Soil erosion has been associated with various negative environmental impacts foremost of which is the potential pressure it could impose on global food security. The poor conditions of our agricultural soil can be attributed to years of unsustainable farming practices occurring throughout history that has placed significant pressure on the environment. Moreover, climate change scenarios indicate further intensification which is likely making prediction and assessment of erosion processes critical for long term agricultural sustainability. This study demonstrates the potential of mobile gamma-ray spectrometry with large volume NaI(Tl) detectors to identify, at high spatial resolution, changes in ¹³⁷Cs soil concentration within the ploughed layer of soil and enabling the soil erosion processes to be quantified. This technique represents a significant advantage over conventional spatially-isolated point measurements such as soil sampling as it offers real time mapping at the field scale. However, spectral signal derived from measurements in the field are highly dependent on the calibration procedure used and are particularly sensitive to source-detector changes such as the presence of a vehicle, ground curvature and soil moisture content.

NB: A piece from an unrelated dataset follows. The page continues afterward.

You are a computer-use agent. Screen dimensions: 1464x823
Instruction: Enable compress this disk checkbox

Conventional calibration procedures tend to not consider these potential sources of uncertainty potentially leaving the system vulnerable to systematic uncertainties, especially when 137Cs concentrations are low. This study used Monte Carlo simulations to investigate such changes utilising additional information including a high-resolution digital terrain model. The method was demonstrated on a ploughed site in Scotland, revealing a mixture of tillage and water erosion patterns supported by soil core data. Findings showed that the sites topography had relatively little effect (<10%) on calculated erosion rates, but moisture content could be the determining factor, albeit very difficult to measure reliably throughout a survey.

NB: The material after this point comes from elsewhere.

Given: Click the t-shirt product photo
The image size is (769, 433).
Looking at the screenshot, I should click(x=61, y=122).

土壤侵蚀与各种负面环境影响有关，其中最主要的是它可能对全球粮食安全施加的潜在压力。我们农业土壤的贫瘠状况可以归因于在整个历史上发生的多年不可持续的耕作方式，这给环境带来了巨大压力。此外，气候变化情景表明进一步加剧，这可能使对侵蚀过程的预测和评估对于长期农业可持续性至关重要。这项研究表明，使用大体积NaI（Tl）探测器进行移动伽马射线光谱分析的潜力，可以在高空间分辨率下识别^137个变化Cs在土壤耕层中的土壤浓度，可以量化土壤侵蚀过程。与传统的空间隔离点测量（例如土壤采样）相比，该技术具有显着优势，因为它可以在现场进行实时制图。但是，从现场测量中得出的光谱信号高度依赖于所用的校准程序，并且对源探测器的变化（例如车辆的存在，地面曲率和土壤水分含量）特别敏感。传统的校准程序往往不会考虑这些潜在的不确定性来源，从而可能使系统容易受到系统性不确定性的影响，尤其是当137Cs浓度较低时。这项研究使用蒙特卡洛模拟，利用包括高分辨率数字地形模型在内的其他信息来研究此类变化。该方法在苏格兰的耕地上得到了证明，揭示了土壤核心数据支持的耕作和水蚀混合模式。结果表明，场地地形对计算出的侵蚀率影响相对较小（<10％），但水分含量可能是决定因素，尽管在整个调查过程中很难可靠地进行测量。